Claire Denis is an eclectic filmmaker whose filmography is hard to define with only a few words. She began directing feature films in the late 1980s and has been working steadily since then, with one of her most famous movies - the Robert Pattinson-starring science-fiction drama High Life - being released as recently as 2018.

Denis' films are challenging and likely not for everyone, but she's achieved a significant level of popularity from those who engage with her dense, difficult films. The aforementioned High Life certainly isn't your average sci-fi film, proving to be quite the confronting watch, and other titles like 1999's Beau Travail and 2001's Trouble Every Day are similarly unafraid to explore the darker sides of human nature.

9 Henri-Georges Clouzot

The Wages of Fear - 1953

It's surprising how much of a punch the films of Henri-Georges Clouzot still pack. He was a filmmaker who made most of his most well-known movies during the 1940s, 50s, and 60s, and the vast majority of them still hold up when viewed from a modern perspective.

He specialized in making horror, crime, and thriller movies, with his best works including 1955's Diabolique and the continually exciting and explosive The Wages of Fear (1953). Clouzot's films demonstrate that age doesn't always necessarily weaken a film that was made to get its audience's hearts racing.

10 Robert Bresson

a man escaped0

Robert Bresson was born in 1901 and passed away less than two weeks before the start of 2000, making him a director that was technically around for the entire 20th century. He also happens to be one of the most important filmmakers of the 20th century, and was acclaimed for making the mundane interesting and pushing forward the crime genre.

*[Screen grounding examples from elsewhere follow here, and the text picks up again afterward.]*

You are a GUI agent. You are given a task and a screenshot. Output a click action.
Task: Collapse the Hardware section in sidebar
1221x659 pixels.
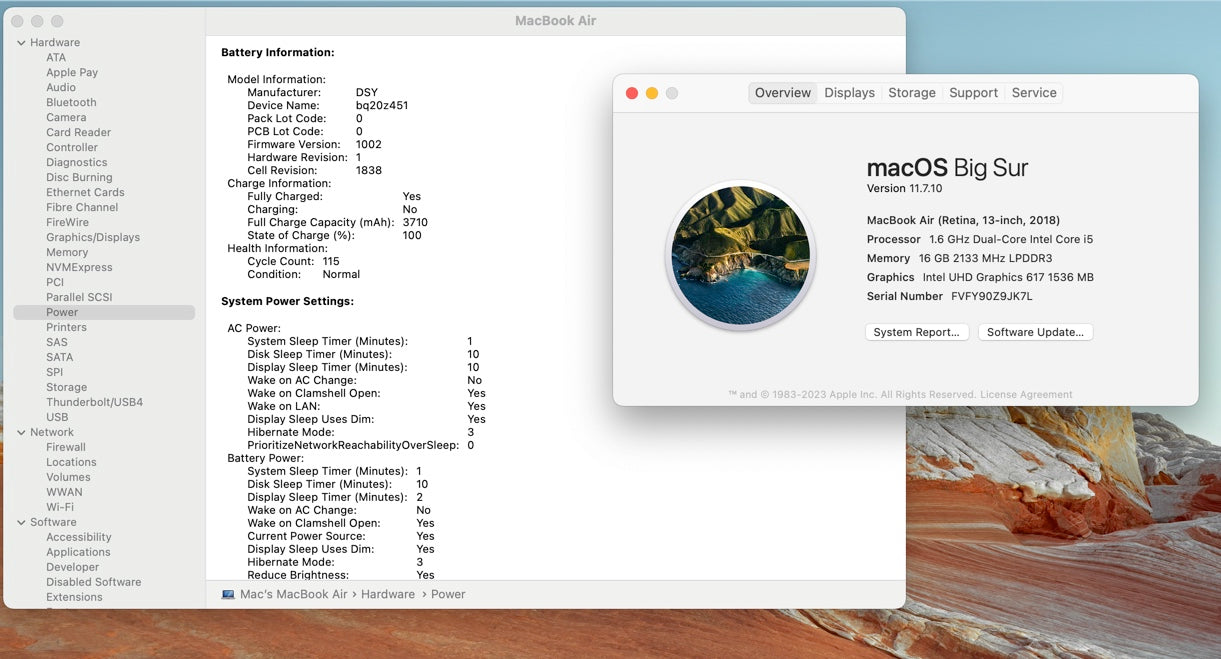pos(21,43)
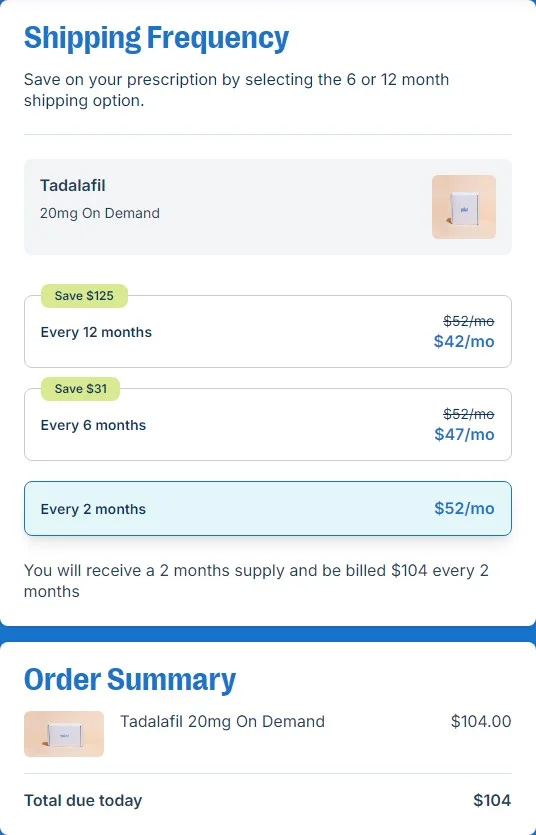
Task: Click the 20mg On Demand dosage text
Action: pyautogui.click(x=100, y=213)
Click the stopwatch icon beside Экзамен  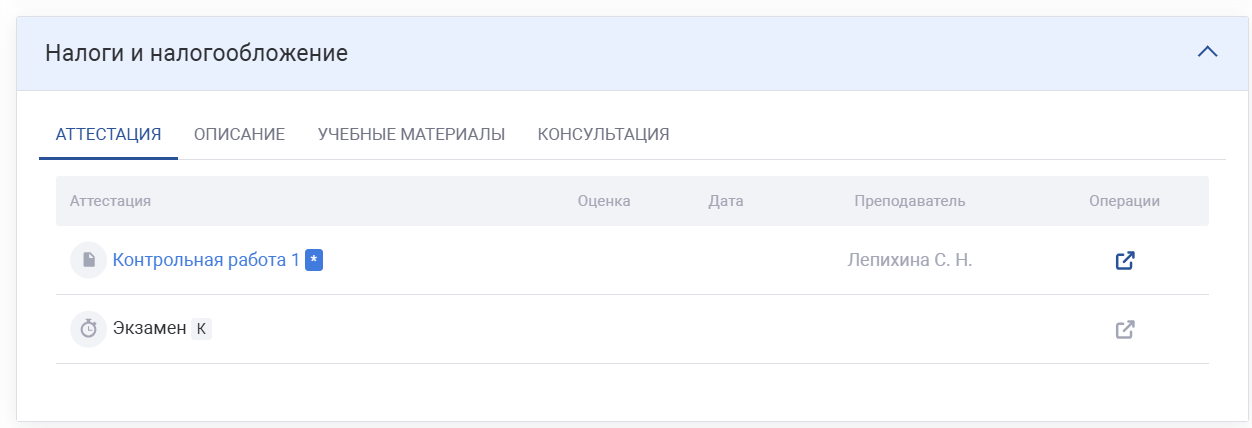pos(88,329)
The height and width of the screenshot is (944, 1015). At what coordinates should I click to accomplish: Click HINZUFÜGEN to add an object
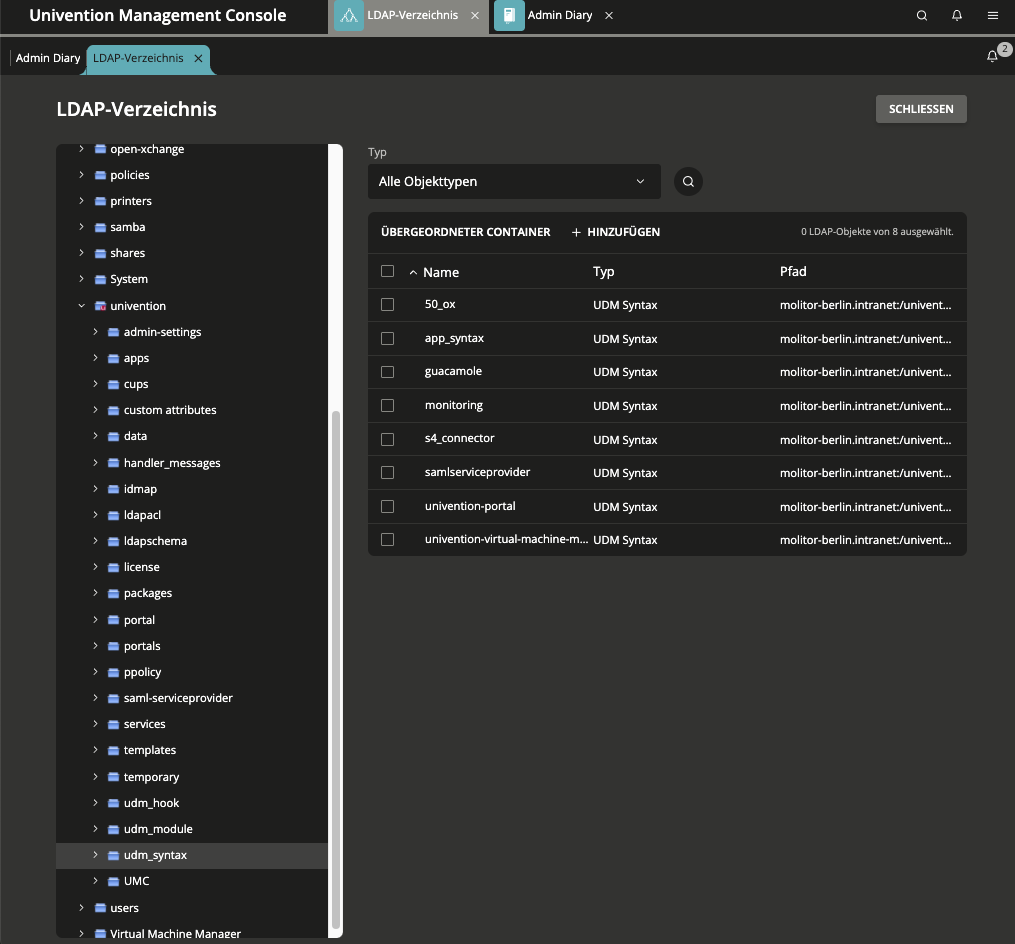(x=615, y=232)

Bresson's films are slow but absorbing, and often deceptively simple. His style is best demonstrated by 1956's A Man Escaped, which is his most famous - and arguably his best - film. And it's really just about a man escaping from a prison cell, being exactly what the title implies. Despite that, it's surprisingly engrossing, and the same can be said for numerous other movies found in Bresson's small but significant filmography.